AIM OF THE EXERCISE:
Please sift through the data below and copy out in full every line that contains the word "width".
--- Start of RECORD EXTRACTS ---
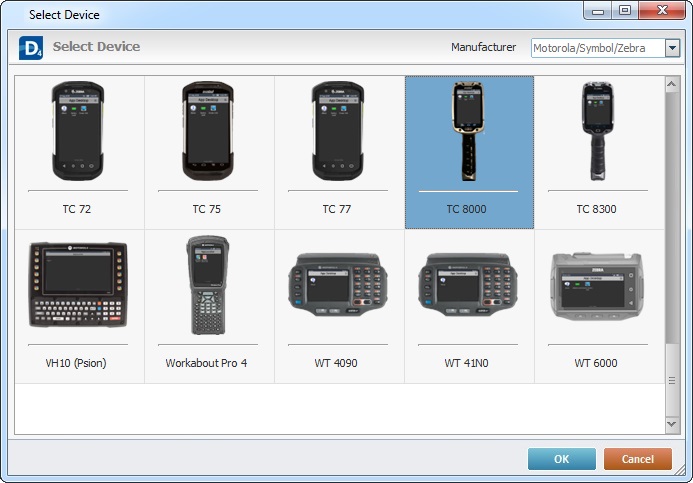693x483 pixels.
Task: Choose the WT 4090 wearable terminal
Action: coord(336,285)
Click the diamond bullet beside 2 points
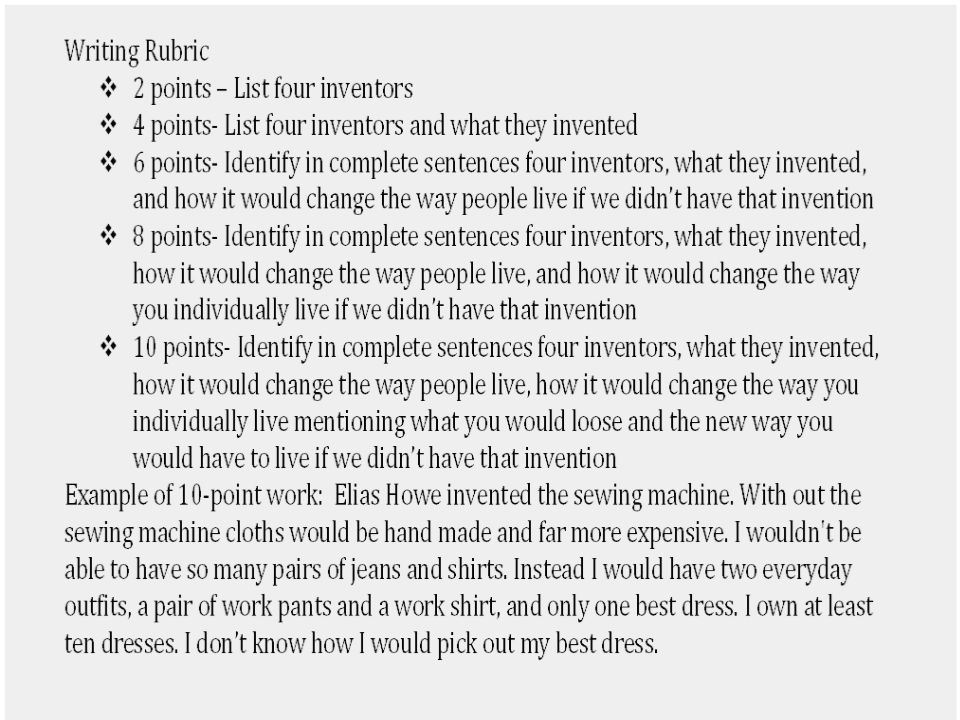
--- End of RECORD EXTRACTS ---
--- Start of RECORD EXTRACTS ---
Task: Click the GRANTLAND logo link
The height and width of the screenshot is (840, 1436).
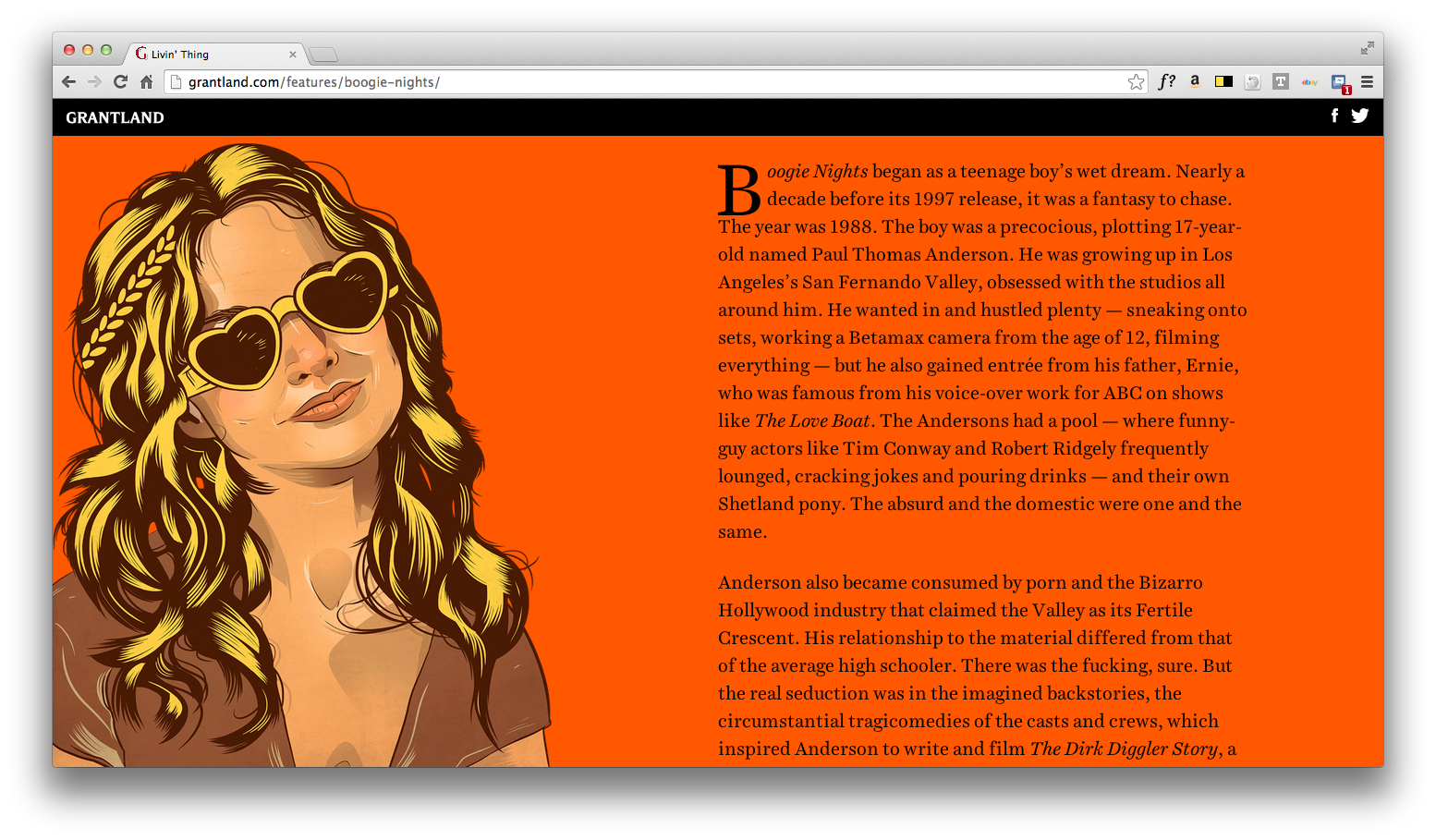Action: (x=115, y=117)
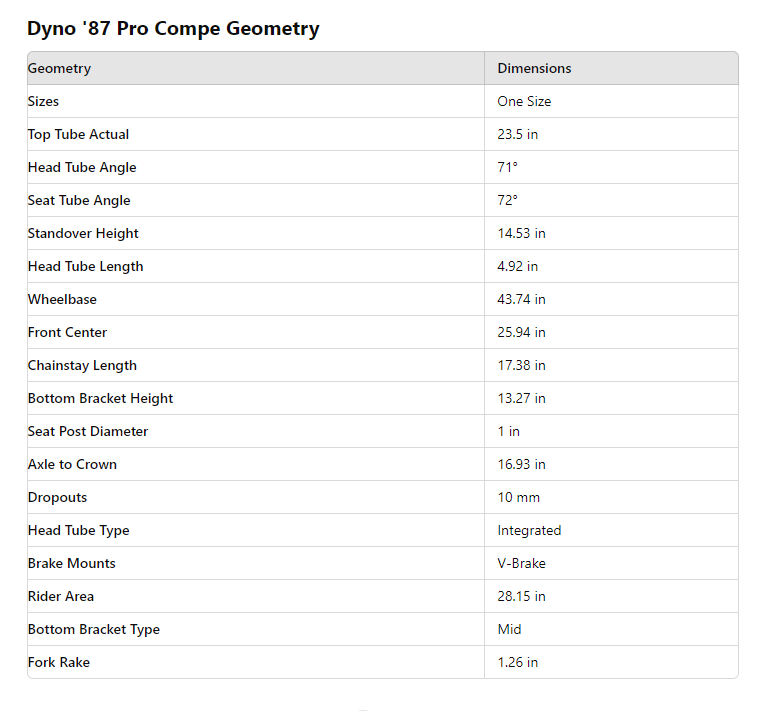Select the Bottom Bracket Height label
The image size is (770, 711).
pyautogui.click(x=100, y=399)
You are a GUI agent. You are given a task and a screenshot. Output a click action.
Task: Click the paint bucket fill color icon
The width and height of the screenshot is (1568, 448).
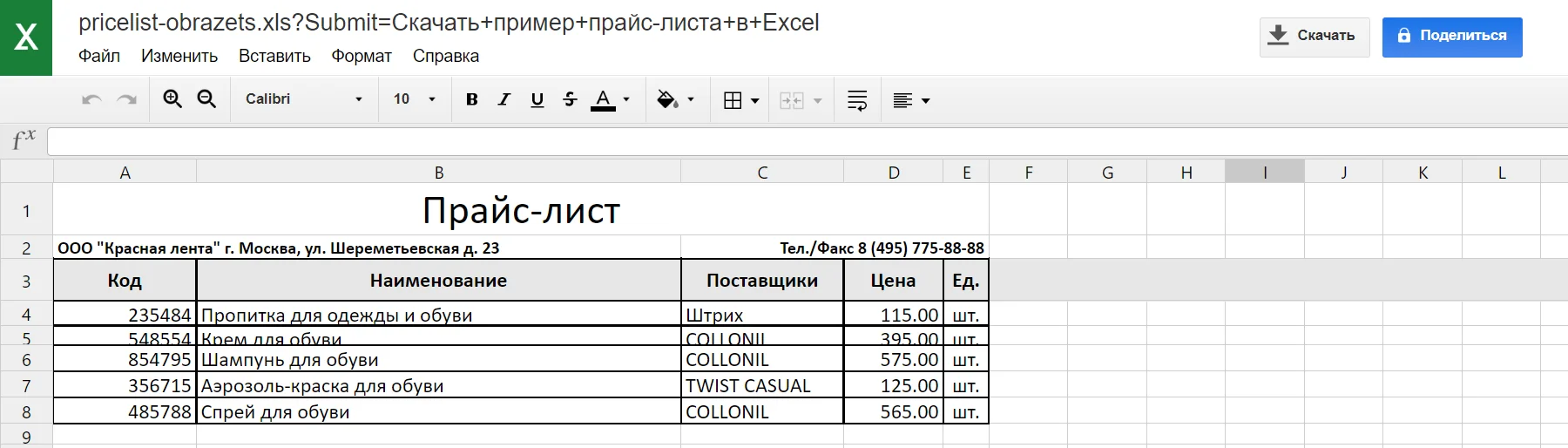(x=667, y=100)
--- End of RECORD EXTRACTS ---
EXERCISE OUTPUT:
The height and width of the screenshot is (840, 1436).
The width and height of the screenshot is (1568, 448).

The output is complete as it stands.